Enbal Shacham

Professor at the College for Public Health and Social Justice at St. Louis University

Dr. Enbal Shacham is professor at the College for Public Health and Social Justice and the Associate Director of the Geospatial Institute at Saint Louis University. She has been intersecting public health and geospatial research throughout her career. Her research has explored how social and physical environmental factors and their impact on infectious and chronic diseases by leveraging technological advancements and data to improve health equity. The research she conducts is committed to growing insightful methods to better know and provide real-time data, analyses, and interventions for improving health in communities and clinic settings both domestically and internationally.

Speech topics

Health, data, and equity: What do our data say about our health and our communities?

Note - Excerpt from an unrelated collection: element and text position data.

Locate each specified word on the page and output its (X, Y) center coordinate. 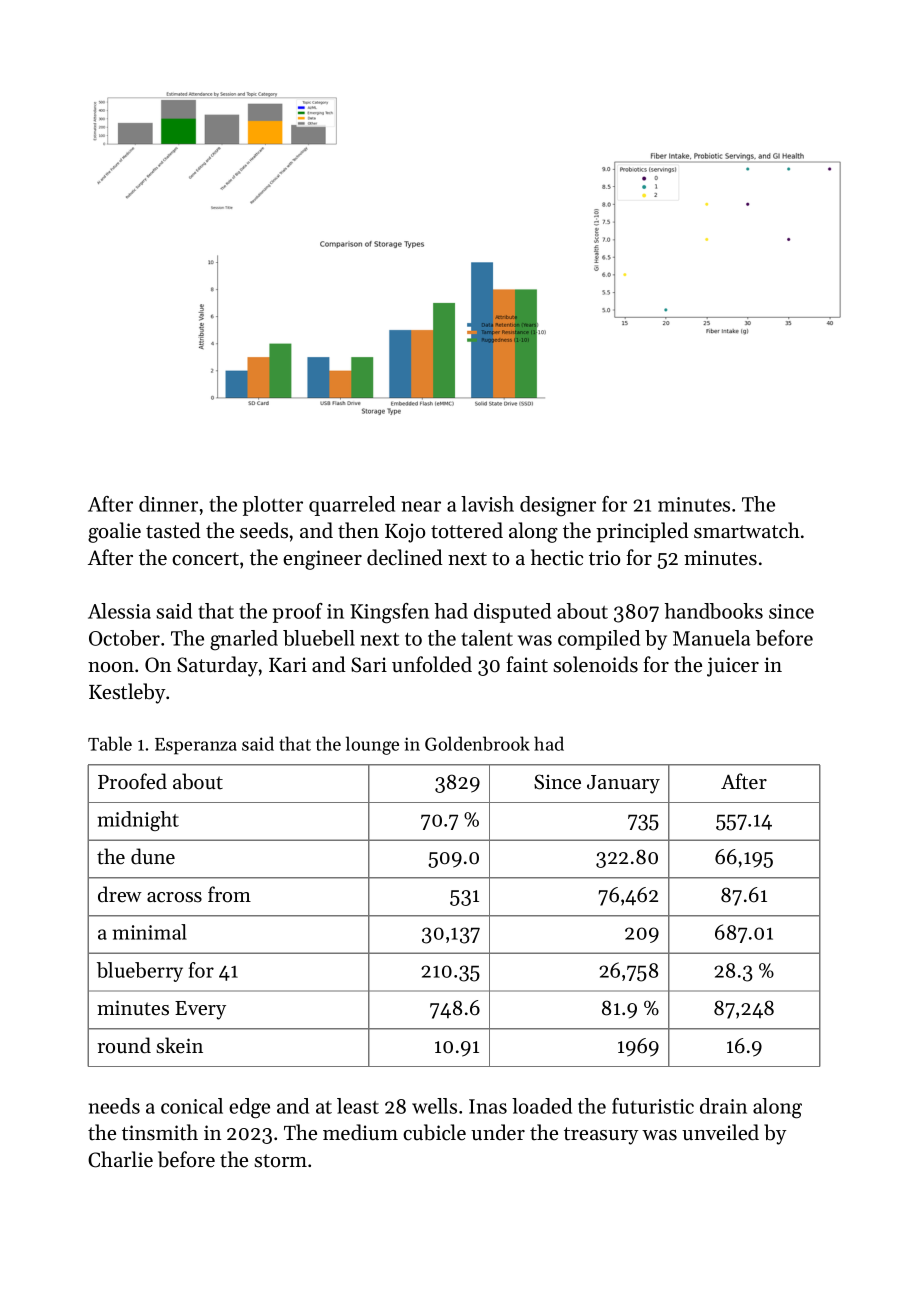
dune (153, 856)
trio (604, 558)
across (174, 897)
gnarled (244, 640)
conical (192, 1106)
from (229, 894)
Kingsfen (389, 613)
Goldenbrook (477, 743)
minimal (149, 932)
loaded (542, 1106)
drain (723, 1106)
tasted (173, 530)
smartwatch (747, 530)
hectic (557, 557)
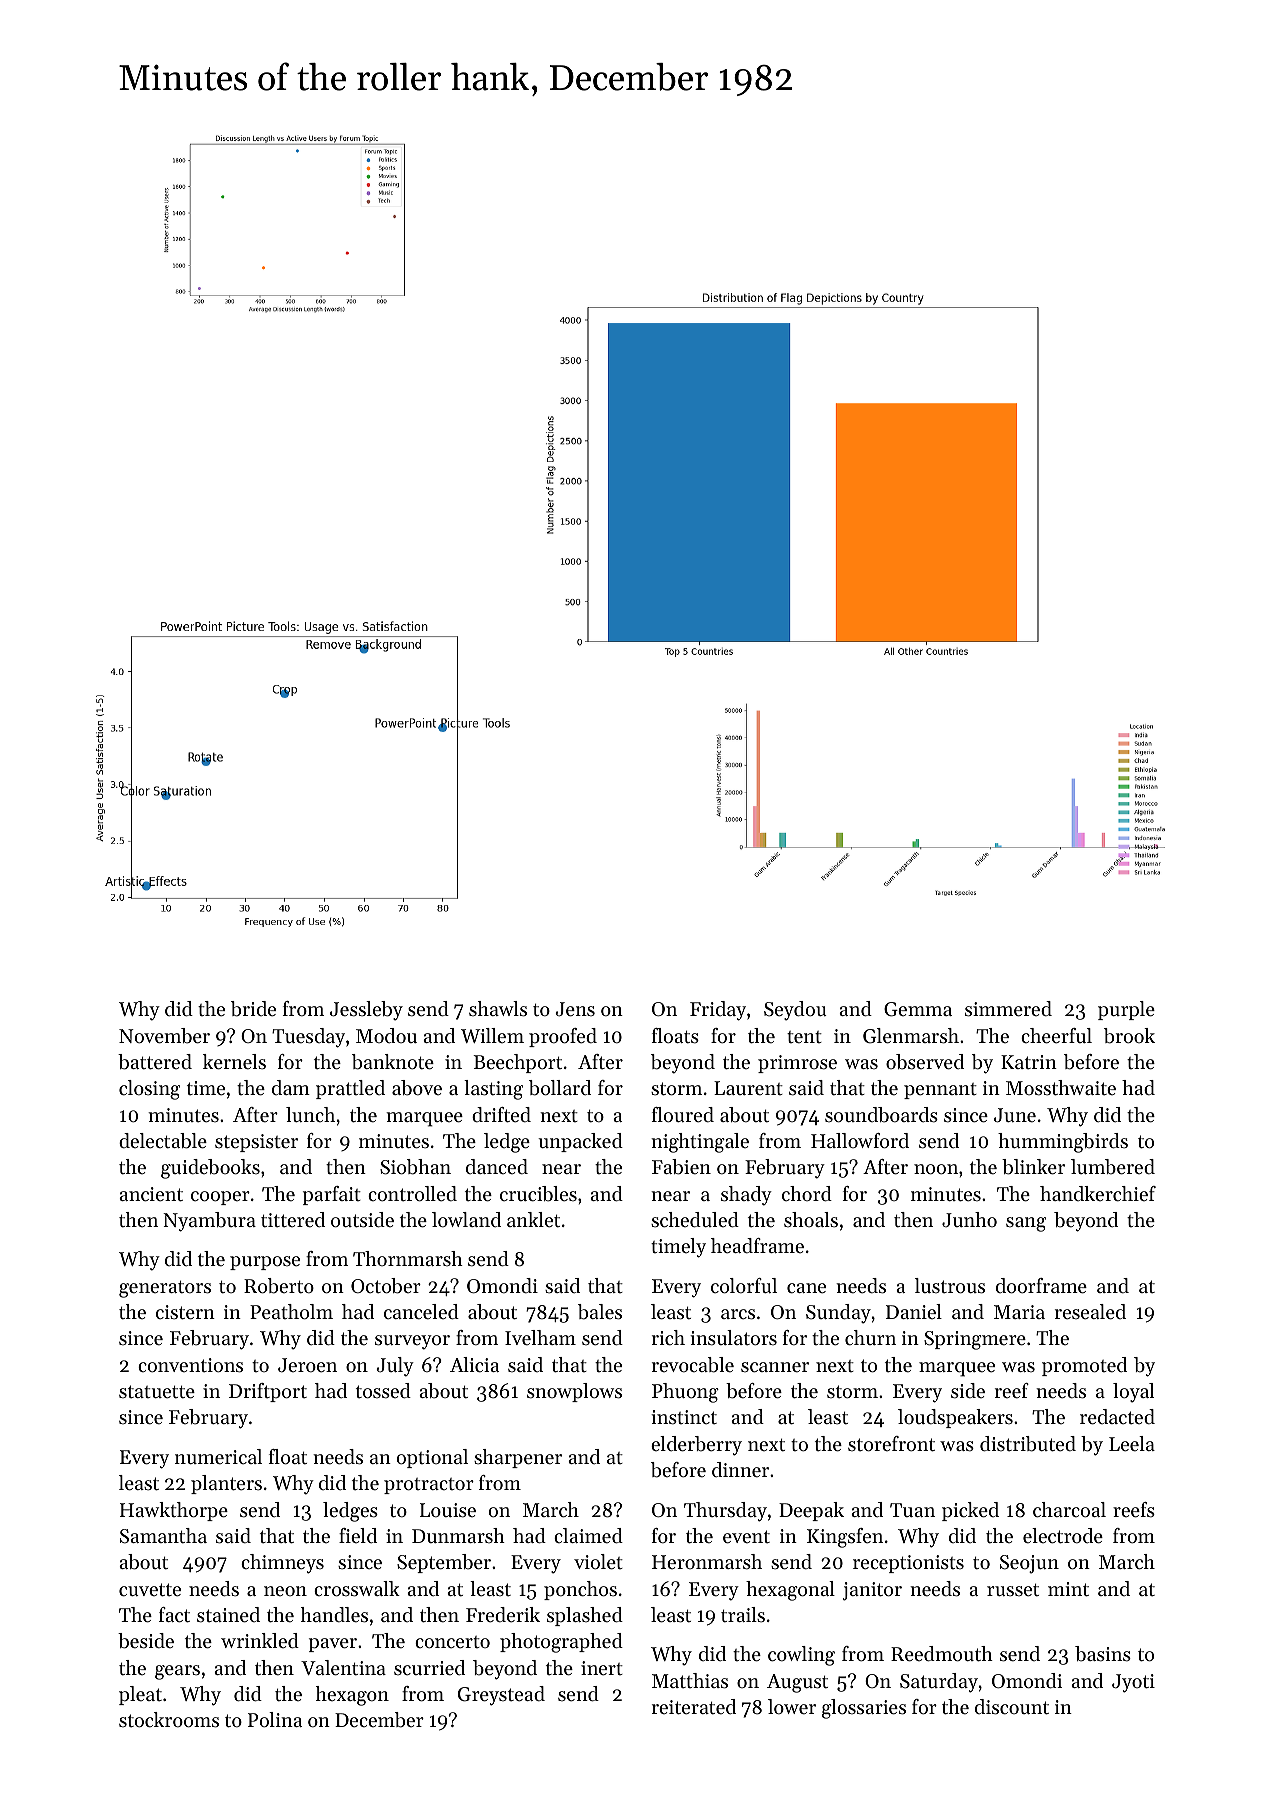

Enbal has spent her career focused on better understanding what makes individuals behave the way they do, better understanding the environment in which they live and how those environments may promote or compromise health. She is a behavioral scientist, epidemiologist, and geospatial scientist. With the advances in technology and the speed in which it has grown, flourished, we are now in a place where we know more than we have ever known about humans living in environments throughout the world. What does that mean? It means we are drowning in data, yet struggling to use those data to better inform how we can create communities to improve how we work, live, and play.

Geospatial health is the study of how location impacts all of what we do, who we are, and who and what we interact with. Enbal uses data sources from satellite imagery to the smartphone and smartwatch. These sources of data are only starting to tell us so much about the world in which we live, and the experiences we have in those environments. From those images and smartphone location data, we can see how individuals move around their community and how that mobility may impact their health and security. We see how rural community members drive farther, urban community members often are traveling for similar amounts of time; both of which seem to be exhausted by the amount of time they are traveling to work, the grocery stores, and other resources in their communities. We can identify how much green space and individual encounters each day, which not only removes toxins in the ground, air, and water; it makes people less mentally distressed. These types of findings have driven my research to encourage bigger and better change in our communities through our health systems, parks services, and employment opportunities, just to name a few. Enbal works with healthcare systems, plans, insurers; public health departments, and community organizations to provide them insights on how to leverage these data to better know their patients. They usually only see patients or records of patients, not the daily experiences they must have. This data can provide those insights.